Agent skill

Agent Browser

A fast Rust-based headless browser automation CLI with Node.js fallback that enables AI agents to navigate, click, type, and snapshot pages via structured commands.

Stars 0
Forks 0

Install this agent skill to your Project

npx add-skill https://github.com/autohandai/community-skills/tree/main/agent-browser-amwill

Metadata

Additional technical details for this skill

clawdbot
{
    "emoji": "\ud83c\udf10",
    "requires": {
        "bins": [
            "node",
            "npm"
        ]
    }
}

SKILL.md

Agent Browser

A fast Rust-based headless browser automation CLI with Node.js fallback that enables AI agents to navigate, click, type, and snapshot pages via structured commands.

Installation

npm recommended

bash
npm install -g agent-browser
agent-browser install
agent-browser install --with-deps

From Source

bash
git clone https://github.com/vercel-labs/agent-browser
cd agent-browser
pnpm install
pnpm build
agent-browser install

Quick Start

bash
agent-browser open example.com
agent-browser snapshot
agent-browser click @e2
agent-browser fill @e3 "test@example.com"
agent-browser get text @e1
agent-browser screenshot page.png
agent-browser close

Using Real Chrome Profile (for OAuth/Logged-in Sessions)

For sites requiring Google/Discord/etc login (like star-swap.com):

Method 1: Launch Chrome with custom profile, connect via CDP

bash
# Terminal 1: Launch Chrome with your real profile and remote debugging
google-chrome --remote-debugging-port=9222 --user-data-dir=/home/willr/.config/google-chrome/Default &

# Terminal 2: Connect agent-browser to that Chrome instance
agent-browser --cdp 9222 open "https://star-swap.com"
agent-browser --cdp 9222 snapshot -i
agent-browser --cdp 9222 click e2

# This reuses your existing Google session - no re-login needed!
# Works for: Google OAuth, Discord OAuth, any site you're logged into in Chrome

Method 2: Session persistence (first-time manual login)

bash
# First time: headed mode, login manually
agent-browser --headed --session starswap open "https://star-swap.com"
# Complete Google OAuth manually in the browser window
# Close when done

# Future runs: cookies persist!
agent-browser --session starswap open "https://star-swap.com"

--

§ EXERCISE SET:
A – Using the Agent Browser page, answer these:
(i) Which two binaries does the metadata list as required?
(ii) On which port does Method 1 enable remote debugging for Chrome?
(iii) What session name does Method 2 use?
B – Carry on the Agent Browser page from its final command onward.

§ MATERIAL PROVIDED:
--

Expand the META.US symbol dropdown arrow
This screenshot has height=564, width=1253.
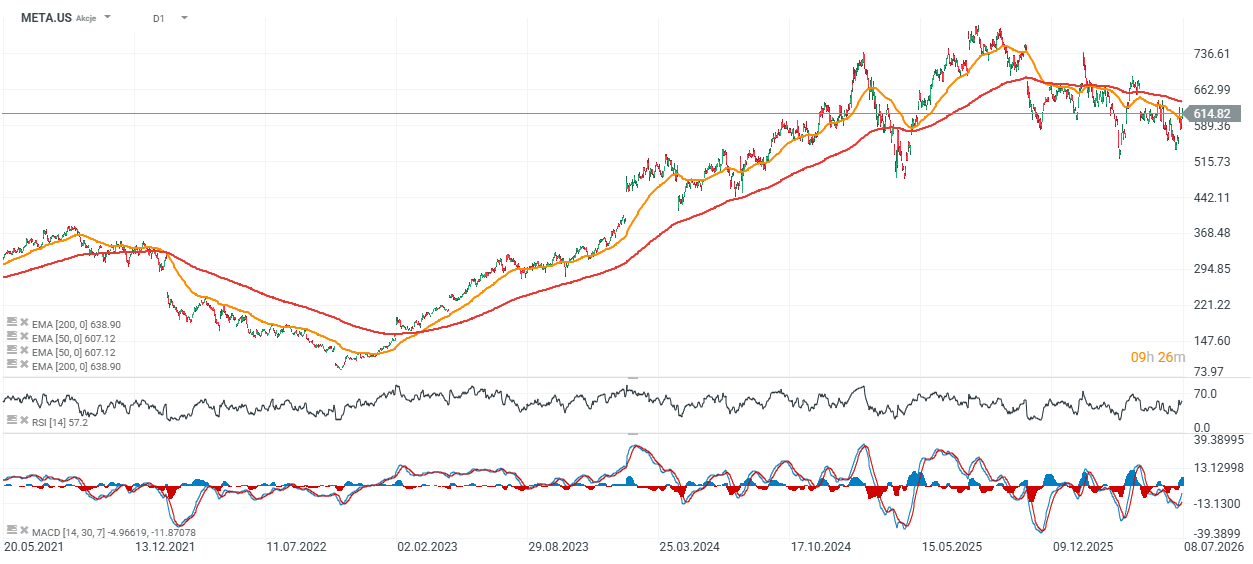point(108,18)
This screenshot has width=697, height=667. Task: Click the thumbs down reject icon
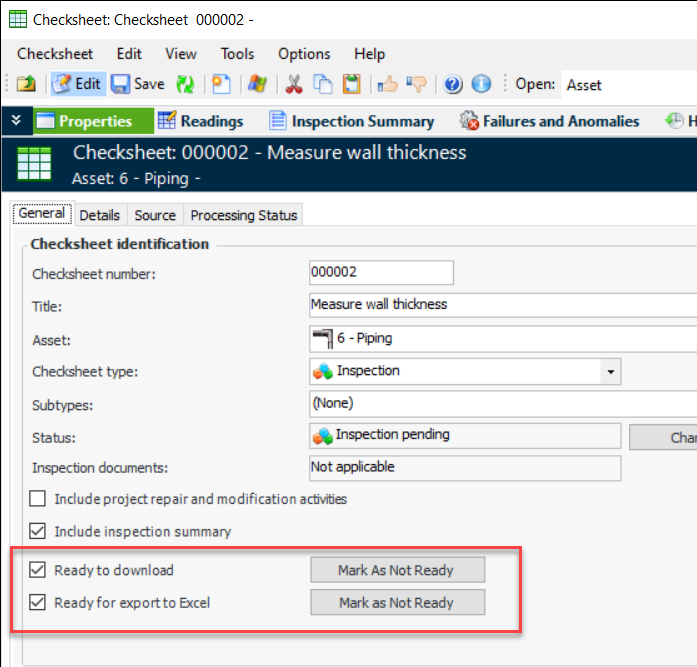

--

§ TASK RESPONSES:
A –
(i) node and npm
(ii) 9222
(iii) starswap

B –
# Already logged in automatically

am.will.ryan Chrome profile: /home/willr/.config/google-chrome/Default

Core Commands

Navigation

bash
agent-browser open <url>
agent-browser back
agent-browser forward
agent-browser reload

Interaction

bash
agent-browser click <sel>
agent-browser dblclick <sel>
agent-browser focus <sel>
agent-browser type <sel> <text>
agent-browser fill <sel> <text>
agent-browser clear <sel>
agent-browser press <key>
agent-browser keydown <key>
agent-browser keyup <key>
agent-browser hover <sel>
agent-browser select <sel> <val>
agent-browser check <sel>
agent-browser uncheck <sel>
agent-browser drag <src> <tgt>
agent-browser upload <sel> <files>

Extraction and Info

bash
agent-browser snapshot
agent-browser get text <sel>
agent-browser get html <sel>
agent-browser get value <sel>
agent-browser get attr <sel> <attr>
agent-browser get title
agent-browser get url
agent-browser get count <sel>
agent-browser get box <sel>
agent-browser screenshot [path]
agent-browser pdf <path>

Check State

bash
agent-browser is visible <sel>
agent-browser is enabled <sel>
agent-browser is checked <sel>

Find Elements

  • agent-browser find role [value]
  • agent-browser find text
  • agent-browser find label [value]
  • agent-browser find placeholder [value]
  • agent-browser find alt
  • agent-browser find title
  • agent-browser find testid [value]

Actions include click, fill, check, hover, and text.

Wait and Timing

bash
agent-browser wait <selector>
agent-browser wait <ms>
agent-browser wait --text "Welcome"
agent-browser wait --url "**/dash"
agent-browser wait --load networkidle

Advanced Control

bash
agent-browser scroll <dir> [px]
agent-browser scrollintoview <sel>
agent-browser eval <js>
agent-browser mouse move <x> <y>
agent-browser cookies
agent-browser storage local
agent-browser tab new [url]
agent-browser frame <sel>
agent-browser dialog accept [text]

Sessions

Run multiple isolated browser instances.

bash
agent-browser --session agent1 open site-a.com
agent-browser --session agent2 open site-b.com

Snapshot Options

The snapshot command supports filtering to reduce output size.

  • agent-browser snapshot -i
  • agent-browser snapshot -c
  • agent-browser snapshot -d 3
  • agent-browser snapshot -s "#main"

Selectors and Refs

Refs provide deterministic element selection from snapshots. Use the @ref syntax.

bash
agent-browser snapshot
agent-browser click @e2

Agent Mode

Use --json for machine readable output.

bash
agent-browser snapshot --json

Optimal AI Workflow

  • Navigate with agent-browser open
  • Observe with agent-browser snapshot -i --json
  • Act with @ref from the snapshot
  • Verify with agent-browser snapshot

Troubleshooting

  • If the command is not found on Linux ARM64, use the full path in the bin folder.
  • If an element is not found, use snapshot to find the correct ref.
  • If the page is not loaded, add a wait command after navigation.
  • Use --headed to see the browser window for debugging.

Options

  • --session uses an isolated session.
  • --json provides JSON output.
  • --full takes a full page screenshot.
  • --headed shows the browser window.
  • --timeout sets the command timeout in milliseconds.

Notes

  • Refs are stable per page load but change on navigation.
  • Always snapshot after navigation to get new refs.
  • Use fill instead of type for input fields to ensure existing text is cleared.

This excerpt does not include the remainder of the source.